** Exercise aim **
Copy the records below word for word, leaving out nothing.

** Given records **

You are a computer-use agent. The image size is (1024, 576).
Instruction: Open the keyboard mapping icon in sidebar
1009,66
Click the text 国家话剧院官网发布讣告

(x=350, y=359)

** The answer **
You are a computer-use agent. The image size is (1024, 576).
Instruction: Open the keyboard mapping icon in sidebar
1009,66
Click the text 国家话剧院官网发布讣告

(x=350, y=359)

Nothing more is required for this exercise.